___ Belge Metni

EĞİTİM SİSTEMLERİ (1)
Ülkemizde eğitim sistemleriyle dolaysıyla da eğitimle sürekli olarak oynanılmaktadır.
On beş yılda altı eğitim bakanı değiştiren bu iktidar, son olarak eğitimi, 4+4+4 adını verdiği bir sistemin, bir kalıbın içinde çocuklarımızı ve gençlerimizi eğitim adına mahkûm etmiştir.
Oysa eğitim sistemleri, sadece çocuklar ve genç kuşaklar değil, toplumun tüm kesimlerini kucaklayacak bir yapıda olmalıdır.
Ülkemizde, çocuklara ve gençlere yönelik verilen eğitimde: çocukluk ve gençlik nedir, psikolojik ve sosyolojik açılardan nasıl değerlendirilmelidir? Sorularına genelde yanıt aranmaz.
Yükseköğretim dışındaki okullarda, eğitim gören öğrenciler, yaş dilimi bakımından önerinlik, erinlik, erginlik, önerişkinlik gibi çağlarının en bunalımlı çağlarını yaşamaktadırlar.
Bedensel ve ruhsal değişme ve gelişme yanında toplumsal olma çabasını sürdürürler. Bu gelişme ve değişmeler; okul başarılarına, arkadaş ilişkilerine ve çevreye uyum sağlamaya olumsuz yansımalar yapar.
Uygulanmakta olan eğitim sistemi nasıl olursa olsun: eğitimcilerin yapacakları eğitimleri ve değerlendirmeleri, gençlikle ilgili belirlenen bu değerlendirmeleri ve gençliğin içinde yaşadığı kültürel ortamı göz önüne alarak yapmalıdırlar.

______

-- Yapılacak İşler --
**1)** Eğitim sistemleri yazısında, yükseköğretim dışındaki okullarda okuyan öğrencilerin yaşadığı söylenen çağları metindeki sırasıyla sıralayın.
**2)** Eğitim sistemleri yazısına göre iktidar on beş yılda kaç eğitim bakanı değiştirmiştir?
**3)** Lütfen eğitim sistemleri yazısından "EĞİTİM SİSTEMLERİ (1)" ile başlayıp "bir yapıda olmalıdır." ile biten bölümü aynen aktarın.
Bu kayıtlar başka bir kaynaktan alınmıştır.

___ Veri Dökümü

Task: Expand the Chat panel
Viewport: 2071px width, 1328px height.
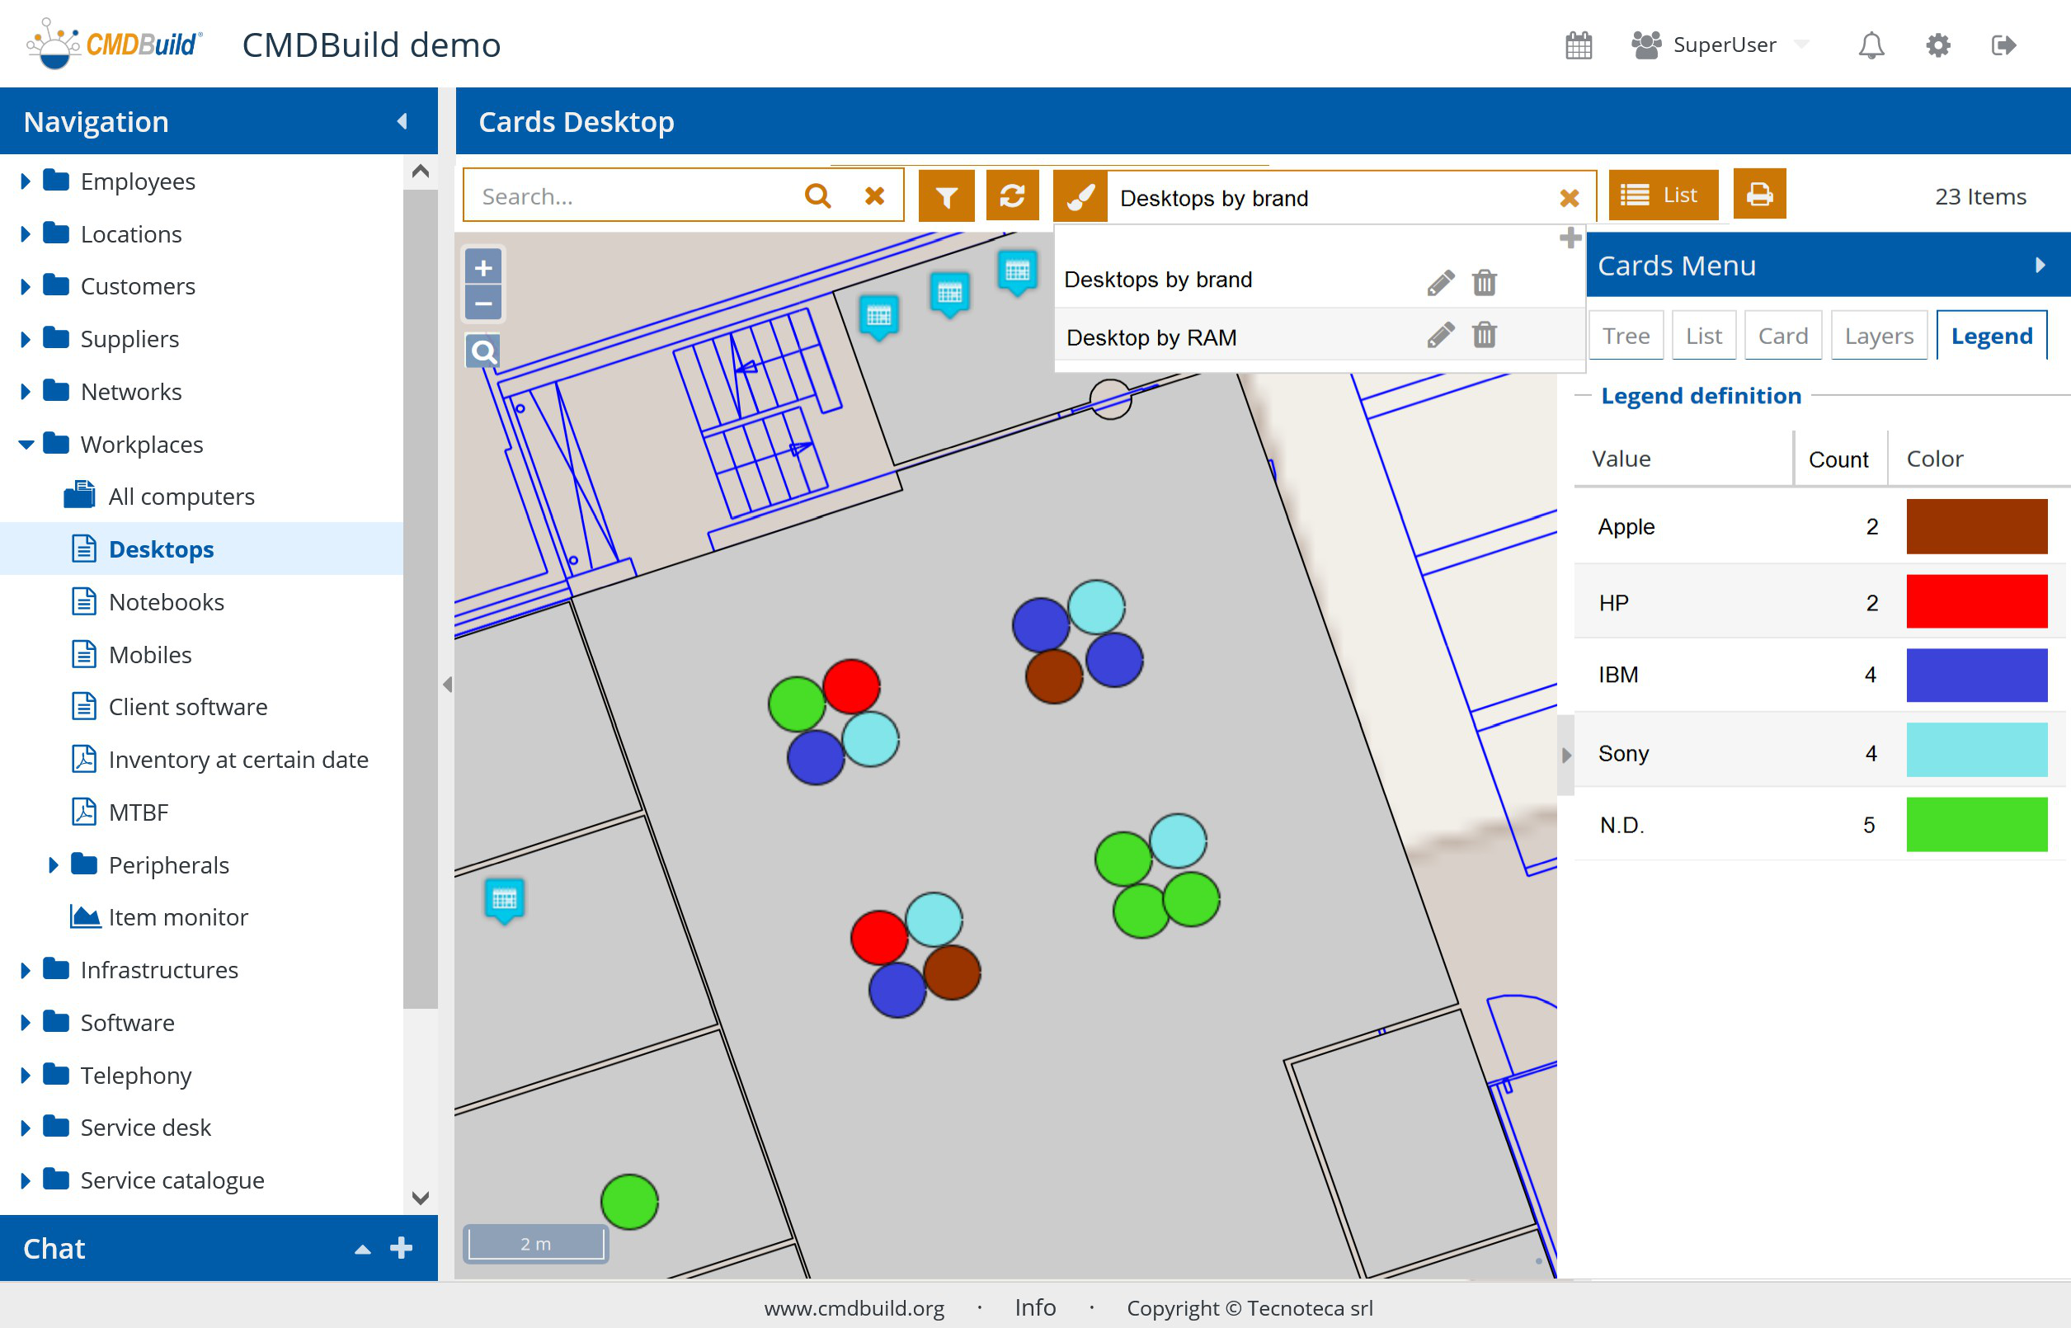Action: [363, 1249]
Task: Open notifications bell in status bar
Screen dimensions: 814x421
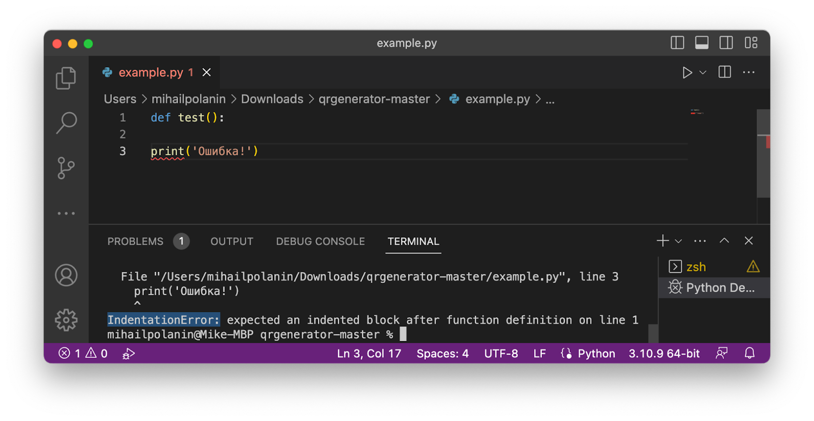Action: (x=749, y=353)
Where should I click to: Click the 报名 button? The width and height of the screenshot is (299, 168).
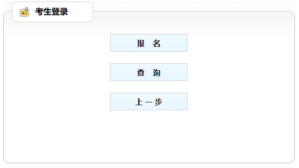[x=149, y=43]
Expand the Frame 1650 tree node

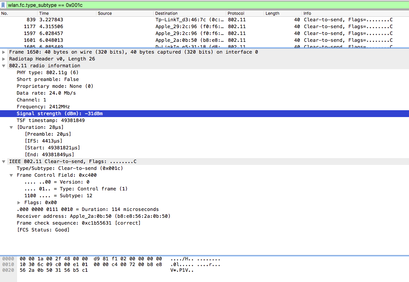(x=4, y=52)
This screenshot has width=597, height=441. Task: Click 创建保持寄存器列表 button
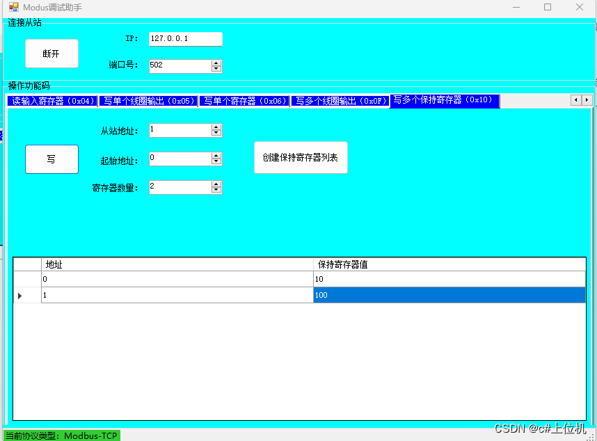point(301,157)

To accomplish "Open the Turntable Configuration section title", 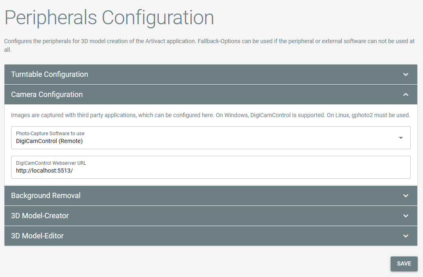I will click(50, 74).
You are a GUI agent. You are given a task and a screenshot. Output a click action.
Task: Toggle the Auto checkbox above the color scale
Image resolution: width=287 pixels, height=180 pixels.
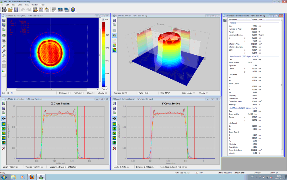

______

-- Görev Görev Çözümler --
**1)** önerinlik, erinlik, erginlik, önerişkinlik

**2)** Altı eğitim bakanı.

**3)**
EĞİTİM SİSTEMLERİ (1)
Ülkemizde eğitim sistemleriyle dolaysıyla da eğitimle sürekli olarak oynanılmaktadır.
On beş yılda altı eğitim bakanı değiştiren bu iktidar, son olarak eğitimi, 4+4+4 adını verdiği bir sistemin, bir kalıbın içinde çocuklarımızı ve gençlerimizi eğitim adına mahkûm etmiştir.
Oysa eğitim sistemleri, sadece çocuklar ve genç kuşaklar değil, toplumun tüm kesimlerini kucaklayacak bir yapıda olmalıdır.